_TASK BRIEF_:
Substitute "button" for every occurrence of "icon" in the rows below, leaving all other text unchanged. Leave the pictures out of your answer.

(Screen grounding examples)
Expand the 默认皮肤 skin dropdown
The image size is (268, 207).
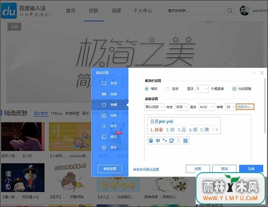154,107
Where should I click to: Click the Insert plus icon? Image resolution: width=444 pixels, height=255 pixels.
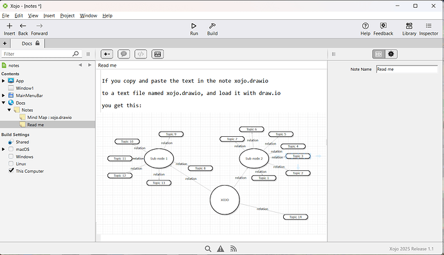10,26
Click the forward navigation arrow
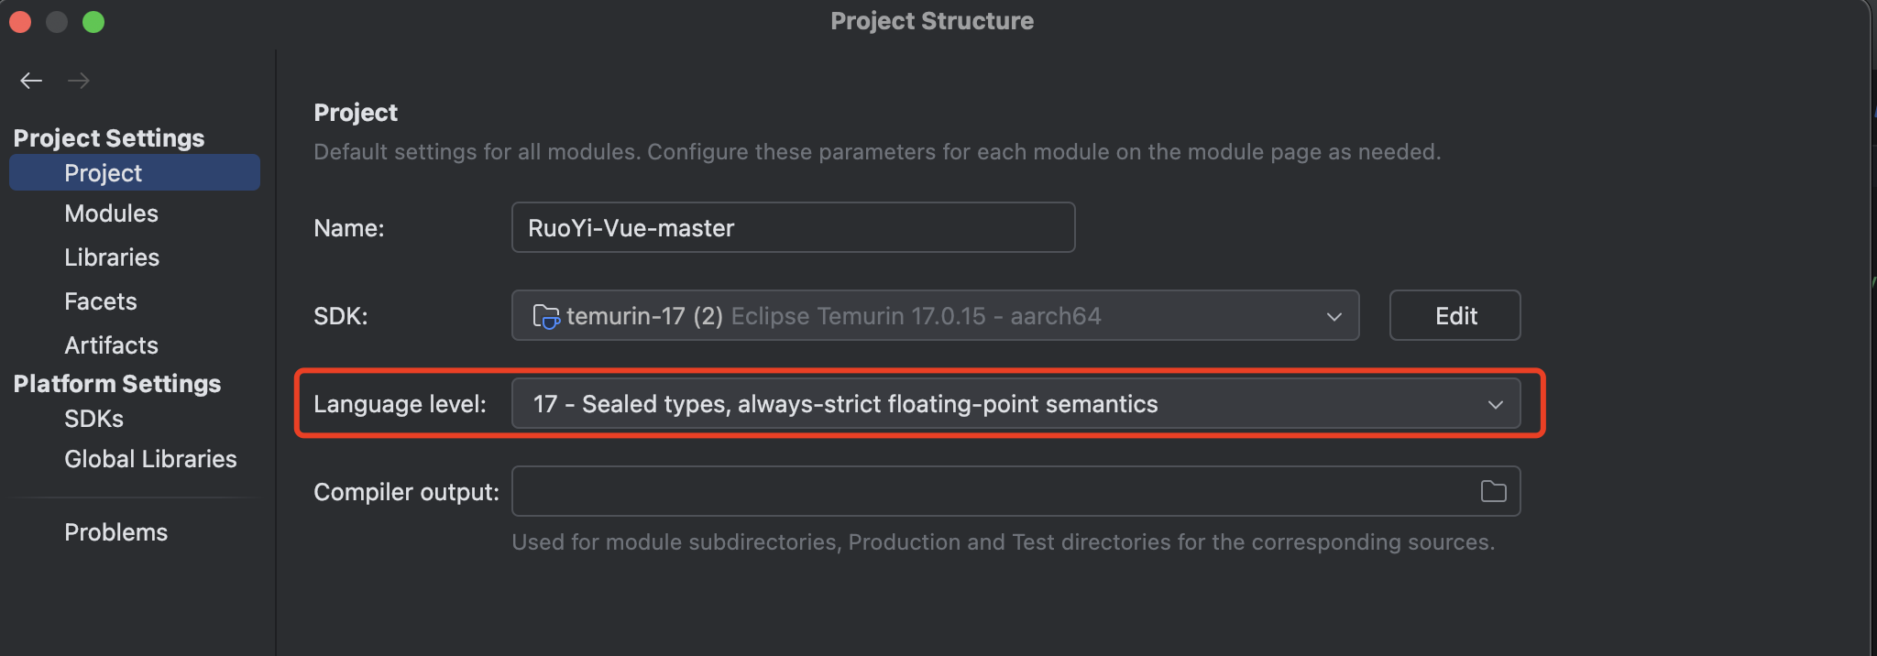The image size is (1877, 656). tap(79, 81)
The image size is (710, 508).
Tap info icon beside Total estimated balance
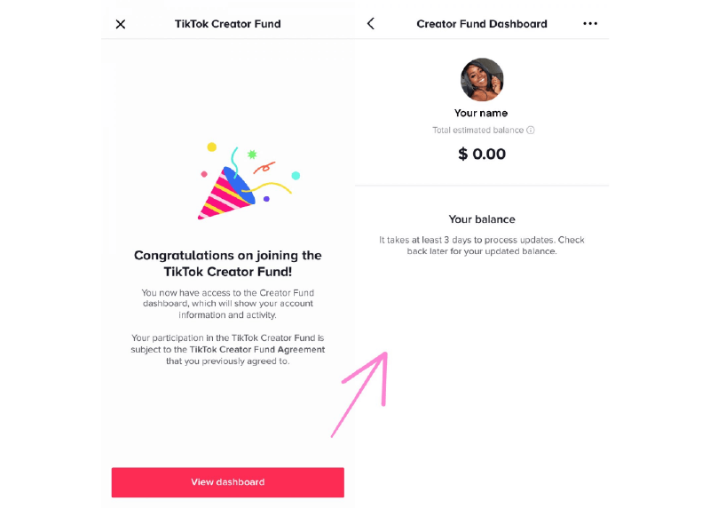coord(531,131)
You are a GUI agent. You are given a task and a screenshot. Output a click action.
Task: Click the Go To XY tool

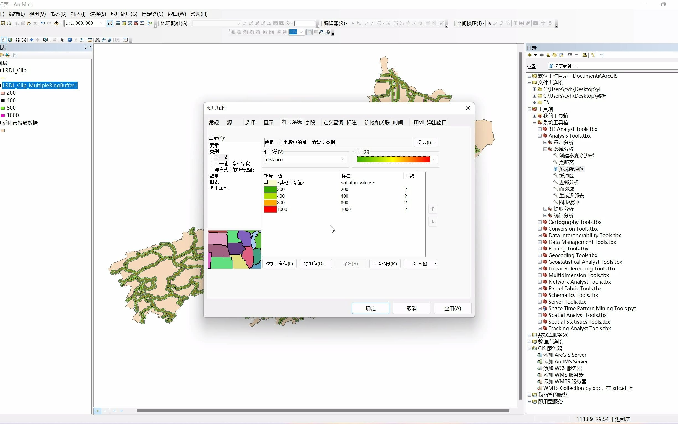(x=110, y=40)
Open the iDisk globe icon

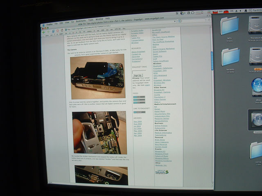[257, 86]
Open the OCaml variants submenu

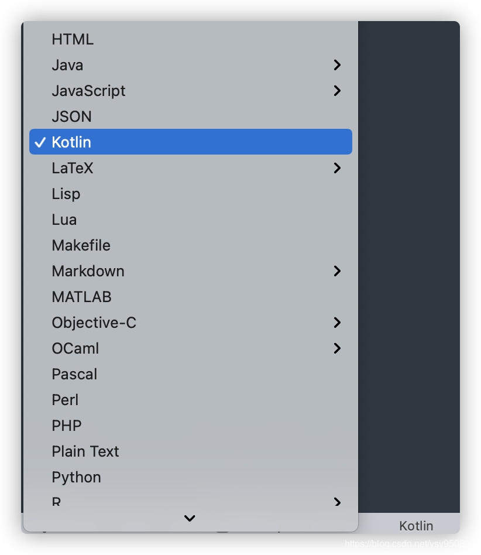pos(337,348)
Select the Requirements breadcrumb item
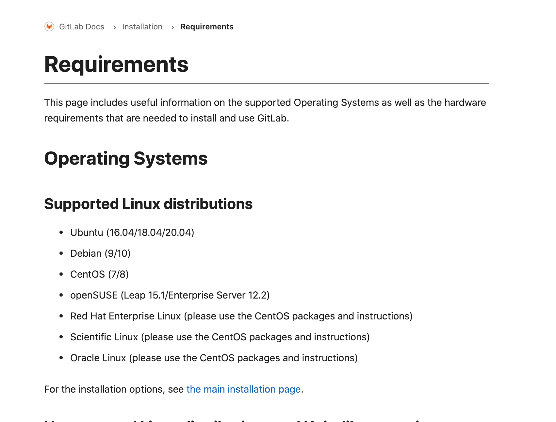This screenshot has height=422, width=556. [207, 27]
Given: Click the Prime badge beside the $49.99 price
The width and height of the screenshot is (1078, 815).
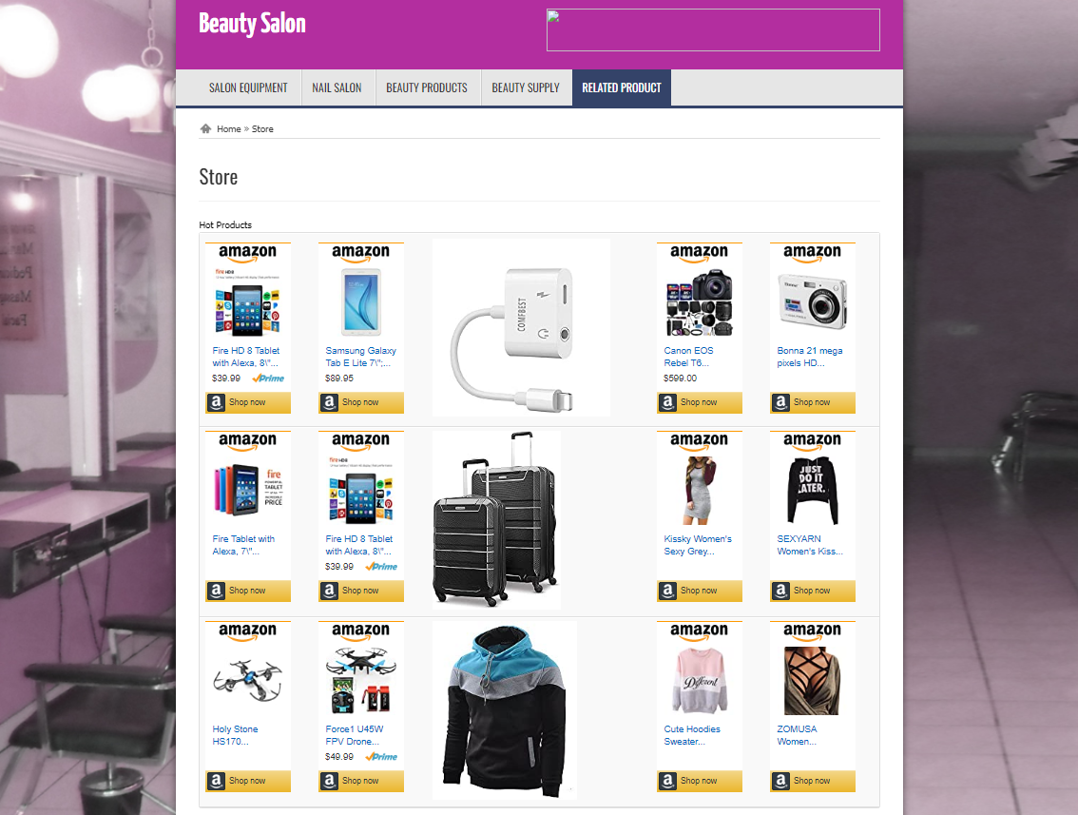Looking at the screenshot, I should coord(381,757).
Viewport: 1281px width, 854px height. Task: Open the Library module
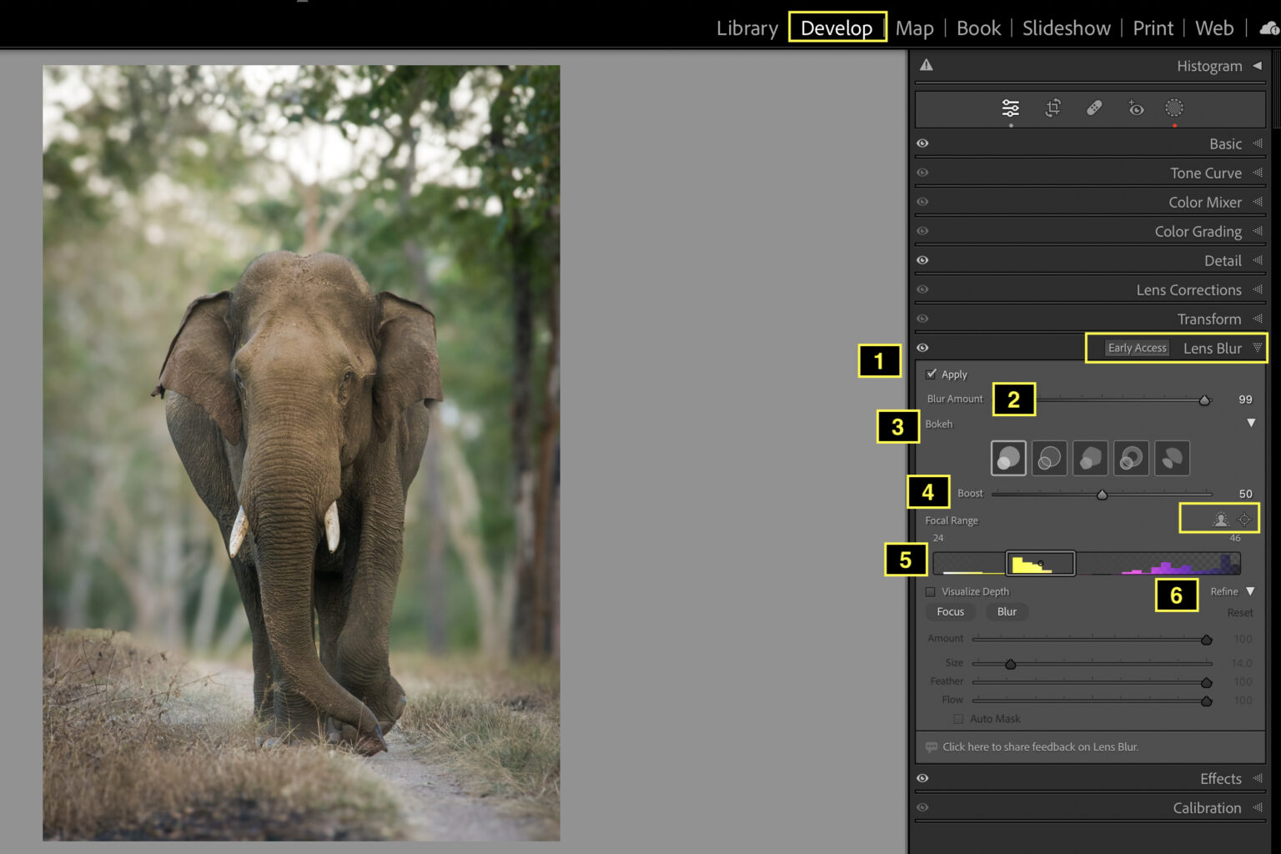click(x=746, y=28)
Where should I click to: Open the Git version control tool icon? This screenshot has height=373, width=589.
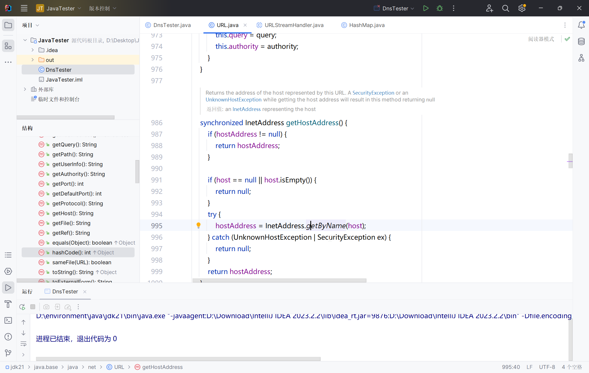(x=8, y=353)
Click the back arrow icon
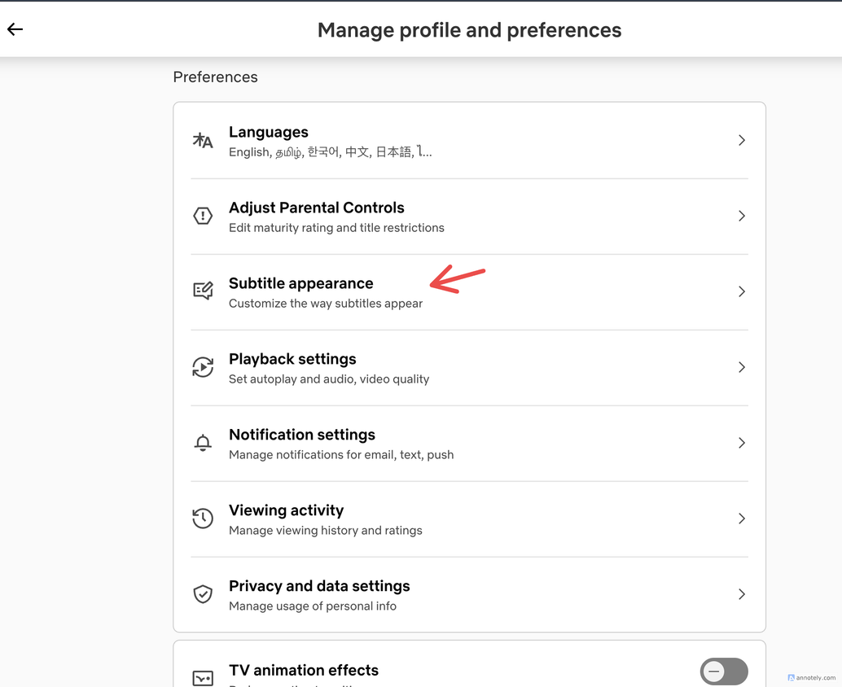Image resolution: width=842 pixels, height=687 pixels. [15, 29]
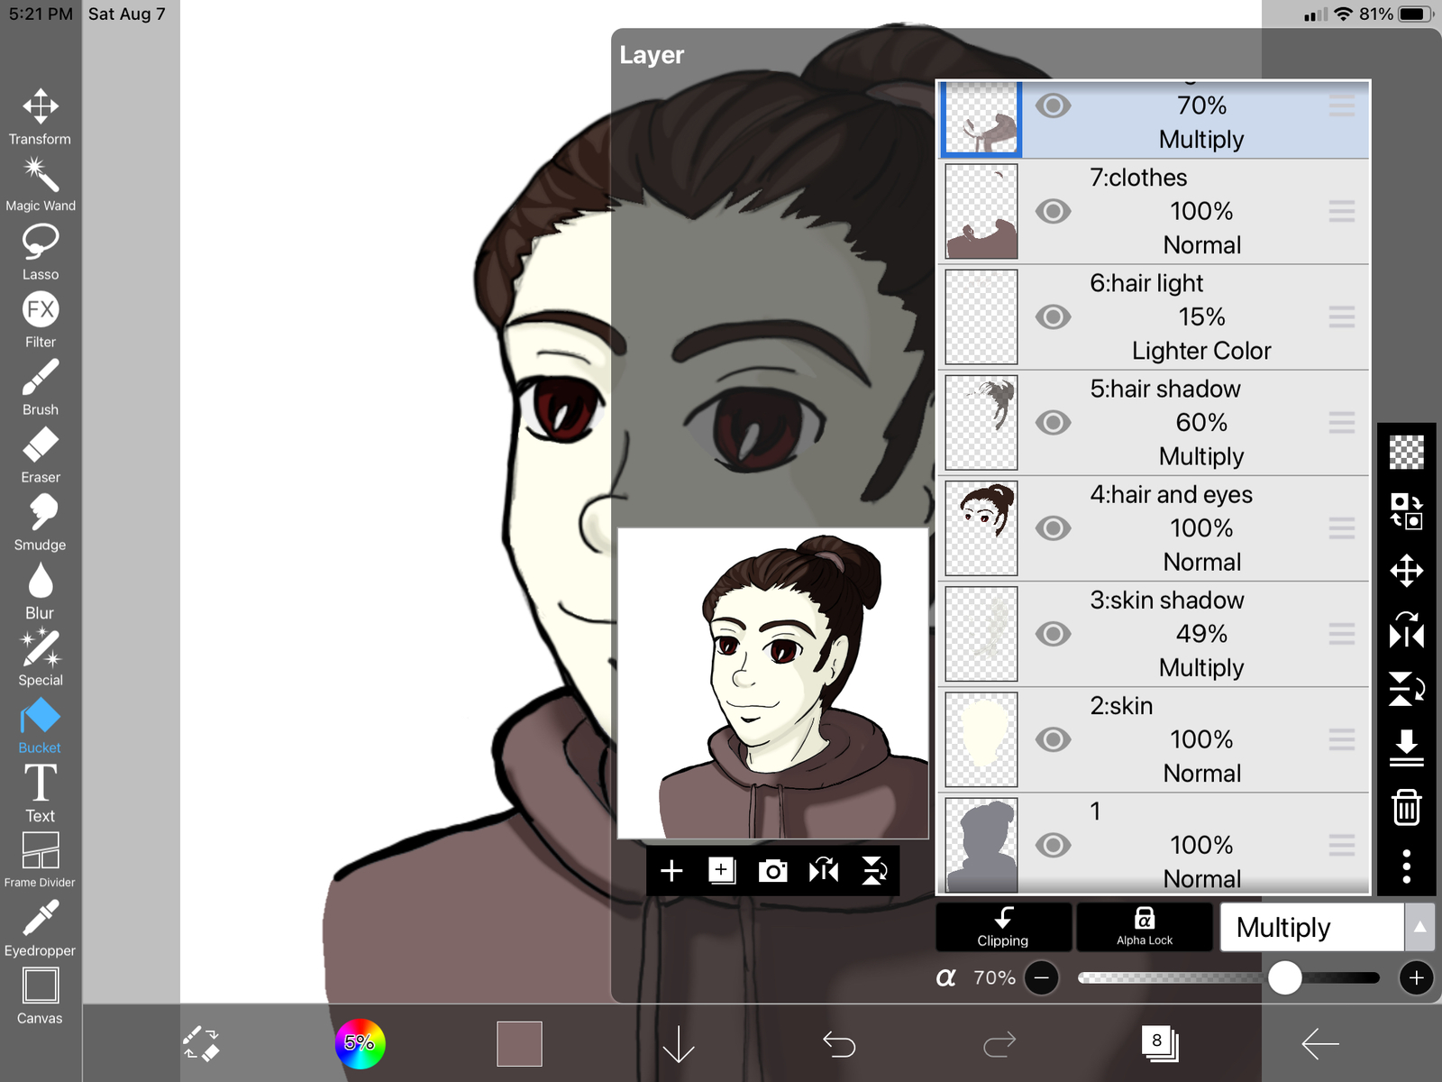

_ANSWER TO THE EXERCISE_:
Expand the 默认皮肤 skin dropdown
The image size is (268, 207).
154,107
Where should I click to: Click the Insert plus button? Image resolution: width=444 pixels, height=255 pixels.
10,26
Click the forward navigation arrow
The image size is (1877, 656). tap(79, 81)
The image size is (710, 508).
Tap info button beside Total estimated balance
coord(531,131)
You are a GUI agent. You are given a task and a screenshot. Output a click action.
Task: Click the Go To XY tool

(x=110, y=40)
Open the iDisk globe button

[257, 86]
Open the OCaml variants submenu

pos(337,348)
Select the Requirements breadcrumb item
This screenshot has height=422, width=556. [207, 27]
Given: Click the Prime badge beside the $49.99 price
The width and height of the screenshot is (1078, 815).
Looking at the screenshot, I should coord(381,757).
Viewport: 1281px width, 854px height. Task: Open the Library module
click(x=746, y=28)
Where should I click to: Open the Git version control tool button? This screenshot has height=373, width=589.
(x=8, y=353)
Click the back arrow button
Image resolution: width=842 pixels, height=687 pixels. [15, 29]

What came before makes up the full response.